Клунтш не выпускал его из рук.
— Доказать? — пыхтел он.
Майор отбрыкивался.
— Благодарите бога, вице-фельдфебель Клунтш, что мы ходим сейчас без оружия по этой несчастной земле!
— Доказать? Я докажу! — Клунтш тянул за собой майора в ольшаник. Он топтал своими кривыми ногами пекаря низкие кусты. Никого. Ни жены, ни следа какой-либо женщины.
— Н-ну-у? — Майор вновь обрел уверенность.

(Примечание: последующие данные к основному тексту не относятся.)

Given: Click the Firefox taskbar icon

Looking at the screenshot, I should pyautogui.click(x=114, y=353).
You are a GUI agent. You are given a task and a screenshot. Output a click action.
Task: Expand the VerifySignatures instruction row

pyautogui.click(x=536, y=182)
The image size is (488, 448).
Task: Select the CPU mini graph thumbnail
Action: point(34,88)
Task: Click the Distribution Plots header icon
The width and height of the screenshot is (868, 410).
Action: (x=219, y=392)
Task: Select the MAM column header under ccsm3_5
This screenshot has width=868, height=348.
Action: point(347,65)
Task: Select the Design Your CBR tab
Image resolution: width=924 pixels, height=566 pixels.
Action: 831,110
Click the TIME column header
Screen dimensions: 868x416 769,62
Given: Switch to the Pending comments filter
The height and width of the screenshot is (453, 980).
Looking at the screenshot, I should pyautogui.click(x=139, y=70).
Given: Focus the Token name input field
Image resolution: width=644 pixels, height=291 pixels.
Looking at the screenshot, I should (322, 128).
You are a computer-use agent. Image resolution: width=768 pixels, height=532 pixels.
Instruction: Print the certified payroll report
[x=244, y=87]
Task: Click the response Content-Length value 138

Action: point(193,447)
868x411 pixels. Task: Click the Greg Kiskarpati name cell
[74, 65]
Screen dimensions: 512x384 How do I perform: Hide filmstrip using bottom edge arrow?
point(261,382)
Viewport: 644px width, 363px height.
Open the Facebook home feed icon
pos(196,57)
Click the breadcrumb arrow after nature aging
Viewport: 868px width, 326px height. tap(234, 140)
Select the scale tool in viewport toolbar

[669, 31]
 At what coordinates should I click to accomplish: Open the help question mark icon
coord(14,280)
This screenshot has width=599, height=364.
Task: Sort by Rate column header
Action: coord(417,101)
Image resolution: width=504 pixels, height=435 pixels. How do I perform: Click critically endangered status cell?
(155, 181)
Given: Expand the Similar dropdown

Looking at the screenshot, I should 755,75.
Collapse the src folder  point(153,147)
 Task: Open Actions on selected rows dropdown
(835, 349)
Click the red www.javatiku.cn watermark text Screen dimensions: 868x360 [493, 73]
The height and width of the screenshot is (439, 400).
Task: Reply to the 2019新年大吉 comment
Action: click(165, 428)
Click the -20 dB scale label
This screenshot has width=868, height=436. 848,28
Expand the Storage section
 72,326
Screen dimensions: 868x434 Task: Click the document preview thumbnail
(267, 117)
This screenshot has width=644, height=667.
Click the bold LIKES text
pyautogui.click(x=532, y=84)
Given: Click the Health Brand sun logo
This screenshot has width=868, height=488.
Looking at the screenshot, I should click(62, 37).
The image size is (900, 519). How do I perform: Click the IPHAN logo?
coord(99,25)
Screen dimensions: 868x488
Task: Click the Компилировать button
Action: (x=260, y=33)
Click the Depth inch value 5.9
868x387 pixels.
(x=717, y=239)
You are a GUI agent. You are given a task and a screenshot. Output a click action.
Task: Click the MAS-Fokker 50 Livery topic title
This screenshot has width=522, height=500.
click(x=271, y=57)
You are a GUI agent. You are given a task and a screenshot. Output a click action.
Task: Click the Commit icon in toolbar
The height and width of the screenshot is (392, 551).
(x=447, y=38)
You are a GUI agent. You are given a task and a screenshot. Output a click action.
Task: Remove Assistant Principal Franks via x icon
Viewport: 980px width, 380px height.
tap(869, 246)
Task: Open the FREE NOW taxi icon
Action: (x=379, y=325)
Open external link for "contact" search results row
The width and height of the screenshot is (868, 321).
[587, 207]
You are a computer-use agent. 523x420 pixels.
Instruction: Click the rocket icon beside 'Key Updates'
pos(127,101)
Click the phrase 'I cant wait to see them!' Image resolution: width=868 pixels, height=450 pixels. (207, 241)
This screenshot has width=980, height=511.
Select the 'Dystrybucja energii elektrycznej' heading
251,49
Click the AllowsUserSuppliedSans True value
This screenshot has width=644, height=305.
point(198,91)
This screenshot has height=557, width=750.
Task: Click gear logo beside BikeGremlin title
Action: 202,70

Клунтш уставился на него и тыльной стороной ладони отер пот со лба. Майор схватился за то место на бедре, где некогда висела длинная сабля. Рука его соскользнула. Он попытался обломить ветку. Ему не сразу удалось. Клунтш пристально вглядывался вдаль. Туман, поднимавшийся с реки, рассеялся. Послышались всплески одинокой пары весел. В прибрежном камыше прокрякала дикая утка. Лицо у Клунтша задергалось, словно он собирался заплакать. Да что же это такое? Неужели жена прыгнула в реку?
— Если она… если она утопилась… тогда… о, тогда… — бормотал он.
Майор взмахнул прутом.
— Считайте себя выпоротым этой розгой, вице-фельдфебель Клунтш. Проучить вас, плебея, можно только розгами, дуэли между нами быть не может. Кругом марш! Вы свободны!
Пекарь Клунтш, точно во сне, зашагал, высоко выбрасывая ноги, назад к набережной.
Дома, в пекарне, у него был товарищ но несчастью. И, быть может, с пекарем Клунтшем не дошло бы дело до катастрофы, знай он, что душа того, кто подавал ему тесто, не менее ранена, чем у него самого. Но душа пекаря Клунтша была уже, вероятно, поражена подагрой, иссушена, ломка и бессильна. Ей не хватало жизненных соков, чтобы очиститься от струпьев.